На дополнительный инструктаж у него даже времени не хватило — как зарычит с плавным переходом то в урчание, то в подвывание — О, думаю, в следующий раз тоже хочу такой оргазм. — Ты, — говорю, — только дыши правильно. Отошел слегка, и тут я начала смеяться между поцелуями: — И рычишь, — говорю, — и урчишь, и глаза у тебя желтые — прямо волк какой–то. Да еще и вечно голодный, ай. — Не желтые, — говорит, а светло–карие. И ничего я не рычал. — Еще как рычал. — Это вам послышалось. Скажете тоже. Начитались, небось, всякой ерунды, — фыркает. Я не поняла сначала, что он имеет в виду, а потом вспомнила и опять засмеялась. — Да нет, оно само напрашивается, никаких ассоциаций. А танцевать вас учить тем более не собираюсь — не умею. — Ольга Пална, (торжественно) неужели вы что–то наконец–то не умеете? Поучить вас? — А вы что — да? (Кто бы мог подумать.) С удовольствием. — Только бартером: я вам танцы, а вы мне хоть пару ваших приемов, а то после них даже бокс как–то несолидно смотрится…
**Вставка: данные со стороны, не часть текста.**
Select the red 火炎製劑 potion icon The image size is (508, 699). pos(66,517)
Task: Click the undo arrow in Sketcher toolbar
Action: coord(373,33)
Так и договорились, а потом всё, оделись, пошли на кухню…
— Маам! Ты что там задумалась, дальше что было?
— (встряхивается) О. Это что ж это я… А на чем я остановилась?
— Как вы в душ собирались идти.
— А, ну ладно, это еще ничего. То есть — ничего существенного ты не пропустила — сходили себе в душ, потом пошли на кухню, меня он накормил пельменями, а сам ел постное мясо кусочками — пережевывая каждый по полчаса, мне даже пельмени в рот сначала не полезли, но он приказал есть, как следует, потому что получает хотя бы эстетическое удовольствие от вида человека, с аппетитом поглощающего пристойную еду — а самому и запаха вполне хватает. До сих пор не уверена, так ли это было или он просто решил меня слегка откормить. Пельмени были, кстати, вкуснейшие, и даже его мясо — даром что постное и отваренное на пару — выглядело куда аппетитнее, чем магазинные ужасы. И тут же еще огурчики–помидорчики…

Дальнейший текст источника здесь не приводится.